Galvanized sheet and plate was also made, between 1893 and 1912, at the Eskbank steelworks in Lithgow, by a competitor. The brand was Eskbank and the sheets were corrugated for roofing. The galvanizing plant was primitive but produced a good quality product, albeit in small quantities. In 1905, negotiations took place with William Sandford for John Lysaght to take a share in the Eskbank works; but this did not progress. The Eskbank works was taken over by G & C Hoskins in 1908. Hoskins would be an erstwhile small-scale competitor with Lysaght.

In 1918 John Lysaght (Australia) Pty Ltd was incorporated with the head office transferred from Melbourne to Sydney. In 1921 a sheet rolling and galvanising works was established next to BHP in Newcastle. In 1936, the sheet mill and galvanising works of Australian Iron & Steel at Port Kembla was purchased. In 1939, in a joint venture with American Rolling Mills, the Commonwealth Rolling Mills was opened in Port Kembla. In 1947, Lysaght bought the American Rolling Mills share.
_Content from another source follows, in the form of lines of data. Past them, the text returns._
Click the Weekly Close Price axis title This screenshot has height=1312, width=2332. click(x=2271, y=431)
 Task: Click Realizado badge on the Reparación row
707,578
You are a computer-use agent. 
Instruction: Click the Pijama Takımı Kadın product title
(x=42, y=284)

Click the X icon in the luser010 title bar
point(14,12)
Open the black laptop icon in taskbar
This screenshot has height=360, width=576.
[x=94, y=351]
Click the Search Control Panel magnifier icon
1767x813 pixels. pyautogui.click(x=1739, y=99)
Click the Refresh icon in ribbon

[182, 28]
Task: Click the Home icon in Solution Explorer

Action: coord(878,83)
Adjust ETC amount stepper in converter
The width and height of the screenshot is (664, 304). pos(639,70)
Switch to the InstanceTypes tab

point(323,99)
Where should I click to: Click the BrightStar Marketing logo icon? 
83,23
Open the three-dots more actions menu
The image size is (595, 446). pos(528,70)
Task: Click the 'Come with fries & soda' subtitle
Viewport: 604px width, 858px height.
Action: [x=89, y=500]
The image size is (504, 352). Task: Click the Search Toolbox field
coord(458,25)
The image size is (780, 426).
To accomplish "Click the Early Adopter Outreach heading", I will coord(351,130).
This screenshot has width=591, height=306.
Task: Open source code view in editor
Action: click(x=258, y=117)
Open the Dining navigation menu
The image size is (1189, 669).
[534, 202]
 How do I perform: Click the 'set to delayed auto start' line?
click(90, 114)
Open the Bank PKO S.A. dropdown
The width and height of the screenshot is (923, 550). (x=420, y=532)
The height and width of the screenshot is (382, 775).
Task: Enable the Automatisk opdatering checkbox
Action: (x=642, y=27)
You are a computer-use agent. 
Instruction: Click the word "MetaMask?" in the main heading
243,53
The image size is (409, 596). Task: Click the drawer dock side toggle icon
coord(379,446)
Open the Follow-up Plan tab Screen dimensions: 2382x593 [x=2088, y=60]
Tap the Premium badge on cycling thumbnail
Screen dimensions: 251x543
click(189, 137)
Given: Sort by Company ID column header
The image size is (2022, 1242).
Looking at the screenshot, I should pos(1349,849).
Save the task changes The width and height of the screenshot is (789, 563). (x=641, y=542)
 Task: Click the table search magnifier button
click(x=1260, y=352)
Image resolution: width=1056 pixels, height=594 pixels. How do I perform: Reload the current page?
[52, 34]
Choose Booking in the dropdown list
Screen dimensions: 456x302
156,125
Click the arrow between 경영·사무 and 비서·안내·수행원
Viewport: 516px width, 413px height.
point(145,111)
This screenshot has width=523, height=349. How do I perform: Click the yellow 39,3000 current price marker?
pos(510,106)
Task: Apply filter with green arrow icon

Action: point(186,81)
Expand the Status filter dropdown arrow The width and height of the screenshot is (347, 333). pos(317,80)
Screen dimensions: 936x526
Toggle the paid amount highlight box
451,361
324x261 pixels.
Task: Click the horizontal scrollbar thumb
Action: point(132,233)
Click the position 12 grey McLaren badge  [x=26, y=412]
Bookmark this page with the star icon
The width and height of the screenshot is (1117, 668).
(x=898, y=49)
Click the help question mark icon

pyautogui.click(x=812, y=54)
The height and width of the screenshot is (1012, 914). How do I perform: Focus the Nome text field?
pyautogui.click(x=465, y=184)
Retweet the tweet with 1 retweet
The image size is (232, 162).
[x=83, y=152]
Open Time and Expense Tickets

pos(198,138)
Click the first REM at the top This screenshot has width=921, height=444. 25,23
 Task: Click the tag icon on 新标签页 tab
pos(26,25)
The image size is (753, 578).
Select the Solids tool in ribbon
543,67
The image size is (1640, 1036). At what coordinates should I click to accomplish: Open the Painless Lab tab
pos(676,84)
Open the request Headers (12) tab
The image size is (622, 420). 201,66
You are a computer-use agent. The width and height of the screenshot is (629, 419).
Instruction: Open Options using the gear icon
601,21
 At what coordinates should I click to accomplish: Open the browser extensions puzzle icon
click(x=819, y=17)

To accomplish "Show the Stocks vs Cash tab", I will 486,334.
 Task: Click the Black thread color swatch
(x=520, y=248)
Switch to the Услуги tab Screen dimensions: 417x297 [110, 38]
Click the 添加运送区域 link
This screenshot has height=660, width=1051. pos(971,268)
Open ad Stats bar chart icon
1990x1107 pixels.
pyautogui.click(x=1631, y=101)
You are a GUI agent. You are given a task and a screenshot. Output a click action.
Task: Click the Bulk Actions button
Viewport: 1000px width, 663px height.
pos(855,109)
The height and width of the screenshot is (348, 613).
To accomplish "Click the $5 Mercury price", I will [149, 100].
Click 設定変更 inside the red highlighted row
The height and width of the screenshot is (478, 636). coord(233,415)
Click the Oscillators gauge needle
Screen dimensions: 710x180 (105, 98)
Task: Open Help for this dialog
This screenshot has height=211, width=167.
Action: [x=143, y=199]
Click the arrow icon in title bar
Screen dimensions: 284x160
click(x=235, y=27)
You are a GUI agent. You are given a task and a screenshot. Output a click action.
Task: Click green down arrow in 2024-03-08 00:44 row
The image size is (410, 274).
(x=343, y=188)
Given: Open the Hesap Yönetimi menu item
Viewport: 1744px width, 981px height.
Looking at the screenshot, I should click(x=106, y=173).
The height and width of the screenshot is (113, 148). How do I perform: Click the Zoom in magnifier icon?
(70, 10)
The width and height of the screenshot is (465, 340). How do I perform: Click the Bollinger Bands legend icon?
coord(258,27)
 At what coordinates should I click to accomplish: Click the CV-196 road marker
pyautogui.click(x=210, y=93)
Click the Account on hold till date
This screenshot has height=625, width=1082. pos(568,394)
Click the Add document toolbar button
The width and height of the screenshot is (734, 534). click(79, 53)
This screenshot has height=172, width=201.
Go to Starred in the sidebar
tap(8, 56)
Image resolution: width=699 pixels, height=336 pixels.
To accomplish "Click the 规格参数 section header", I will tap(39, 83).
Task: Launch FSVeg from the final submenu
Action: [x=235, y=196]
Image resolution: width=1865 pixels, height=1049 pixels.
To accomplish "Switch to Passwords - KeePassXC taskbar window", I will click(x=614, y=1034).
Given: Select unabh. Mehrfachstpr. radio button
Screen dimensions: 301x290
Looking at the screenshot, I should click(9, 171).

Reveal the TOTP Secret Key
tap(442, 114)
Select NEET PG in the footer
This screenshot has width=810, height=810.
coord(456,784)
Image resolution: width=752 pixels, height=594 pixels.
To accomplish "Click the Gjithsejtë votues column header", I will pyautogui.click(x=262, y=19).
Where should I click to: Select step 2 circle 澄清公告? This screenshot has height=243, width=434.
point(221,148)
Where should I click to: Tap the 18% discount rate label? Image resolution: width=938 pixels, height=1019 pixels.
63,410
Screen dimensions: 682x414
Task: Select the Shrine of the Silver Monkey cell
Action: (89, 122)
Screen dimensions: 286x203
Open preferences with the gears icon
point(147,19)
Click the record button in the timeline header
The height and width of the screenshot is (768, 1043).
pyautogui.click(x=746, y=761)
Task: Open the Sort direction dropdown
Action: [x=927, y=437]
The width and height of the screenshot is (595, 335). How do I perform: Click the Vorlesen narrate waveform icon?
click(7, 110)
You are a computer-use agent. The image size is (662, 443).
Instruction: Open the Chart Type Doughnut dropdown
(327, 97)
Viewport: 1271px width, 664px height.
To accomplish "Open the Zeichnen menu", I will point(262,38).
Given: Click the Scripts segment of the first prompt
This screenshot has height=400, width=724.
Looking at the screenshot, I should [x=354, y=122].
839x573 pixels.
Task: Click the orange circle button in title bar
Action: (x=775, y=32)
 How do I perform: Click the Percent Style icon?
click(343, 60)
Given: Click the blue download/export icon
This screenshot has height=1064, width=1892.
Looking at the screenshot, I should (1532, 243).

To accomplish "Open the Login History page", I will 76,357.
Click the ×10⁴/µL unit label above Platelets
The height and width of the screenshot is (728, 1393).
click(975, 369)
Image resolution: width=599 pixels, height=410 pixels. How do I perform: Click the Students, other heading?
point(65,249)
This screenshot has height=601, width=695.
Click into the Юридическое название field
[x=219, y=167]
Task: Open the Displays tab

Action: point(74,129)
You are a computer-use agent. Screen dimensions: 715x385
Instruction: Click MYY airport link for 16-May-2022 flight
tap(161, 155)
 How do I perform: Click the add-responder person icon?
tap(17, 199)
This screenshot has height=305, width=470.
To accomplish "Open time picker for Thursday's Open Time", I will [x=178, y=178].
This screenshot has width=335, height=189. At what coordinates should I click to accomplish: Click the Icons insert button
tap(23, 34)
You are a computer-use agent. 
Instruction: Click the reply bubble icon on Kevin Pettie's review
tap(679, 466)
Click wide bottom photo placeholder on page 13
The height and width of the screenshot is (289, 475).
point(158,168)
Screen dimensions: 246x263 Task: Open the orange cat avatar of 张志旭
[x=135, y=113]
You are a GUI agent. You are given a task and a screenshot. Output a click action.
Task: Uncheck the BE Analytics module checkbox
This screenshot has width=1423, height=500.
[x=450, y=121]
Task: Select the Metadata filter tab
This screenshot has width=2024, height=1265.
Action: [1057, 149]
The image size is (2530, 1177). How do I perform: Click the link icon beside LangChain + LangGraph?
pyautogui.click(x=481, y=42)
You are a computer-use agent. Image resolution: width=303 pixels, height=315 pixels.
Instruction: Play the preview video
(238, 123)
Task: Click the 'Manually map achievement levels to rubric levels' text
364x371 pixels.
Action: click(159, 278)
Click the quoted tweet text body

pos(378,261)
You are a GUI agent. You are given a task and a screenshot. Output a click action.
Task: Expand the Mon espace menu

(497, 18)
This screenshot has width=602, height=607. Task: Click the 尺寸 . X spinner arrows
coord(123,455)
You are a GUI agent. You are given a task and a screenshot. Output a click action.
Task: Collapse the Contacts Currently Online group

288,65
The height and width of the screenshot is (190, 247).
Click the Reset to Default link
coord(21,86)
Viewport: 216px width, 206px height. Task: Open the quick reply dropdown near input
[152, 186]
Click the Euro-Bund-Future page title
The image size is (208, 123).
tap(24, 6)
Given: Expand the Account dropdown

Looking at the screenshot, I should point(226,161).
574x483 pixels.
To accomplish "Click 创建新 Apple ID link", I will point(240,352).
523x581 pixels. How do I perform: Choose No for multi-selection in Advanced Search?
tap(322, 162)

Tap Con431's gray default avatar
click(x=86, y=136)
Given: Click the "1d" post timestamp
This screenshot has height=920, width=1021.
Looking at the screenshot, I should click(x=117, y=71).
From 1942 to 1944, during World War II, Lysaght's Works manufactured the Owen gun, producing 45,000 units for the Australian Army. The gun was designed by Evelyn Owen and introduced to Lysaght by his neighbour Vincent Wardell. The gun, which survived tough conditions, was highly popular with Australian soldiers, who gave it the affectionate nickname of "Digger's Darling".

In 1961 Lysaght became a public company with 20% of the shares sold to the public. In 1969 BHP purchased a 24% shareholding. In 1970, BHP and GKN took over the business each owing 50%. In 1971 Lysaght acquired the steel building products division of Brownbuilt and renamed it Lysaght Brownbuilt Industries. In 1979 it became a 100% subsidiary of BHP. Between 1987 and 1999 it was rebranded several times to Lysaght Building Industries, Lysaght Building Products, BHP Building Products, and BHP Steel Lysaght.

In 2002 BHP Steel was listed on the Australian Securities Exchange, later being rebranded BlueScope. Lysaght was again rebranded as BlueScope Lysaght. In 2013 it resumed trading as Lysaght.